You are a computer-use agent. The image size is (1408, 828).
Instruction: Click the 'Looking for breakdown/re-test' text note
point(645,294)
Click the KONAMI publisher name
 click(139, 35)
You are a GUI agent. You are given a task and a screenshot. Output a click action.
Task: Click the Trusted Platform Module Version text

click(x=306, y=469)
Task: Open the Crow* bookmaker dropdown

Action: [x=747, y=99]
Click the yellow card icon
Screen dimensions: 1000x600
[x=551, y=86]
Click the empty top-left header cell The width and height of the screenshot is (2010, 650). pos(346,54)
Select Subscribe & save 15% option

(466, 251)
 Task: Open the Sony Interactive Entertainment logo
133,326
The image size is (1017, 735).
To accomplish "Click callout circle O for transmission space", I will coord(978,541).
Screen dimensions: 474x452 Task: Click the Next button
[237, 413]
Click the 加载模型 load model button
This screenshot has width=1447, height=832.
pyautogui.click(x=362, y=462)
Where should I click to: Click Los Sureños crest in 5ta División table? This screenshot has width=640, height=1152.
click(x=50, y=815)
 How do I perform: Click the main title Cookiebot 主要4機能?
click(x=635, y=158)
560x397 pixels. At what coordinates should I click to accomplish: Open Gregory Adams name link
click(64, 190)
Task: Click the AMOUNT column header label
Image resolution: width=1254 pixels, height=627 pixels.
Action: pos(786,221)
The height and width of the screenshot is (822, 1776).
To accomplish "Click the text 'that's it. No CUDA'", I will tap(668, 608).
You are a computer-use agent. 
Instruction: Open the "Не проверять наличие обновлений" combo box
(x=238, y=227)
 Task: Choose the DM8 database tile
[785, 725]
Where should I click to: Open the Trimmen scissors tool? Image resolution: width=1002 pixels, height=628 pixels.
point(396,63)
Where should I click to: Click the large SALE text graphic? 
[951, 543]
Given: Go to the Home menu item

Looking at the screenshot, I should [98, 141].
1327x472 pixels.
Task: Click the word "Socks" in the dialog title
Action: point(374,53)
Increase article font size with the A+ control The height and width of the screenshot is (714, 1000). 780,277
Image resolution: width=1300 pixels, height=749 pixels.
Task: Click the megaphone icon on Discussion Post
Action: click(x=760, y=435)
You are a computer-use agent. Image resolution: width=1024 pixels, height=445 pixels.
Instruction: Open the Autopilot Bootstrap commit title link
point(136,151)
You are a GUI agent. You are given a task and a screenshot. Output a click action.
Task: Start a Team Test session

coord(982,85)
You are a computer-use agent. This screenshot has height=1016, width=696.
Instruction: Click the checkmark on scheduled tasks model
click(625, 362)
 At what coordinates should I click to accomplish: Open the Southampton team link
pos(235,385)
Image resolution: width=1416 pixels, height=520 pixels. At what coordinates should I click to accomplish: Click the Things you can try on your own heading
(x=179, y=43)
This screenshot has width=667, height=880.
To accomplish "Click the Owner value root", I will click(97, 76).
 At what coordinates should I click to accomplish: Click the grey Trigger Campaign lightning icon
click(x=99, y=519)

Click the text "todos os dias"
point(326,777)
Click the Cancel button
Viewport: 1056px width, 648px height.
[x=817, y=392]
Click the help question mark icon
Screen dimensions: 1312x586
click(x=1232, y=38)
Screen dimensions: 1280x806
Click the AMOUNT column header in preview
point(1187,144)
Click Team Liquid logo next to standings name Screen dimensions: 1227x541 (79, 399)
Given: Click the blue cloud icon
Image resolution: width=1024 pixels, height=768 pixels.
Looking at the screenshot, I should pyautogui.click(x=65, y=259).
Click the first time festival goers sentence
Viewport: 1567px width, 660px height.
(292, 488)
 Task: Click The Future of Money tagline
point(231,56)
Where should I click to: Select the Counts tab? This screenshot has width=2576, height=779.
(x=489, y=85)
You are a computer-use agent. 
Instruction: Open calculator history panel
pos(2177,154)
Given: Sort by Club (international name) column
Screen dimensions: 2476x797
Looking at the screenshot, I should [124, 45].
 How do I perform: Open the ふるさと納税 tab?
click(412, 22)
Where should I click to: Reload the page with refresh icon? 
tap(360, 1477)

======

Return the listing word for word.

▸ **Your solution**:
You are a computer-use agent. The image size is (1408, 828).
Instruction: Click the 'Looking for breakdown/re-test' text note
point(645,294)
Click the KONAMI publisher name
 click(139, 35)
You are a GUI agent. You are given a task and a screenshot. Output a click action.
Task: Click the Trusted Platform Module Version text

click(x=306, y=469)
Task: Open the Crow* bookmaker dropdown

Action: [x=747, y=99]
Click the yellow card icon
Screen dimensions: 1000x600
[x=551, y=86]
Click the empty top-left header cell The width and height of the screenshot is (2010, 650). pos(346,54)
Select Subscribe & save 15% option

(466, 251)
 Task: Open the Sony Interactive Entertainment logo
133,326
The image size is (1017, 735).
To accomplish "Click callout circle O for transmission space", I will coord(978,541).
Screen dimensions: 474x452 Task: Click the Next button
[237, 413]
Click the 加载模型 load model button
This screenshot has width=1447, height=832.
pyautogui.click(x=362, y=462)
Where should I click to: Click Los Sureños crest in 5ta División table? This screenshot has width=640, height=1152.
click(x=50, y=815)
 How do I perform: Click the main title Cookiebot 主要4機能?
click(x=635, y=158)
560x397 pixels. At what coordinates should I click to accomplish: Open Gregory Adams name link
click(64, 190)
Task: Click the AMOUNT column header label
Image resolution: width=1254 pixels, height=627 pixels.
Action: pos(786,221)
The height and width of the screenshot is (822, 1776).
To accomplish "Click the text 'that's it. No CUDA'", I will tap(668, 608).
You are a computer-use agent. 
Instruction: Open the "Не проверять наличие обновлений" combo box
(x=238, y=227)
 Task: Choose the DM8 database tile
[785, 725]
Where should I click to: Open the Trimmen scissors tool? Image resolution: width=1002 pixels, height=628 pixels.
point(396,63)
Where should I click to: Click the large SALE text graphic? 
[951, 543]
Given: Go to the Home menu item

Looking at the screenshot, I should [98, 141].
1327x472 pixels.
Task: Click the word "Socks" in the dialog title
Action: point(374,53)
Increase article font size with the A+ control The height and width of the screenshot is (714, 1000). 780,277
Image resolution: width=1300 pixels, height=749 pixels.
Task: Click the megaphone icon on Discussion Post
Action: click(x=760, y=435)
You are a computer-use agent. Image resolution: width=1024 pixels, height=445 pixels.
Instruction: Open the Autopilot Bootstrap commit title link
point(136,151)
You are a GUI agent. You are given a task and a screenshot. Output a click action.
Task: Start a Team Test session

coord(982,85)
You are a computer-use agent. This screenshot has height=1016, width=696.
Instruction: Click the checkmark on scheduled tasks model
click(625, 362)
 At what coordinates should I click to accomplish: Open the Southampton team link
pos(235,385)
Image resolution: width=1416 pixels, height=520 pixels. At what coordinates should I click to accomplish: Click the Things you can try on your own heading
(x=179, y=43)
This screenshot has width=667, height=880.
To accomplish "Click the Owner value root", I will click(97, 76).
 At what coordinates should I click to accomplish: Click the grey Trigger Campaign lightning icon
click(x=99, y=519)

Click the text "todos os dias"
point(326,777)
Click the Cancel button
Viewport: 1056px width, 648px height.
[x=817, y=392]
Click the help question mark icon
Screen dimensions: 1312x586
click(x=1232, y=38)
Screen dimensions: 1280x806
Click the AMOUNT column header in preview
point(1187,144)
Click Team Liquid logo next to standings name Screen dimensions: 1227x541 (79, 399)
Given: Click the blue cloud icon
Image resolution: width=1024 pixels, height=768 pixels.
Looking at the screenshot, I should pyautogui.click(x=65, y=259).
Click the first time festival goers sentence
Viewport: 1567px width, 660px height.
(292, 488)
 Task: Click The Future of Money tagline
point(231,56)
Where should I click to: Select the Counts tab? This screenshot has width=2576, height=779.
(x=489, y=85)
You are a computer-use agent. 
Instruction: Open calculator history panel
pos(2177,154)
Given: Sort by Club (international name) column
Screen dimensions: 2476x797
Looking at the screenshot, I should [124, 45].
 How do I perform: Open the ふるさと納税 tab?
click(412, 22)
Where should I click to: Reload the page with refresh icon? 
tap(360, 1477)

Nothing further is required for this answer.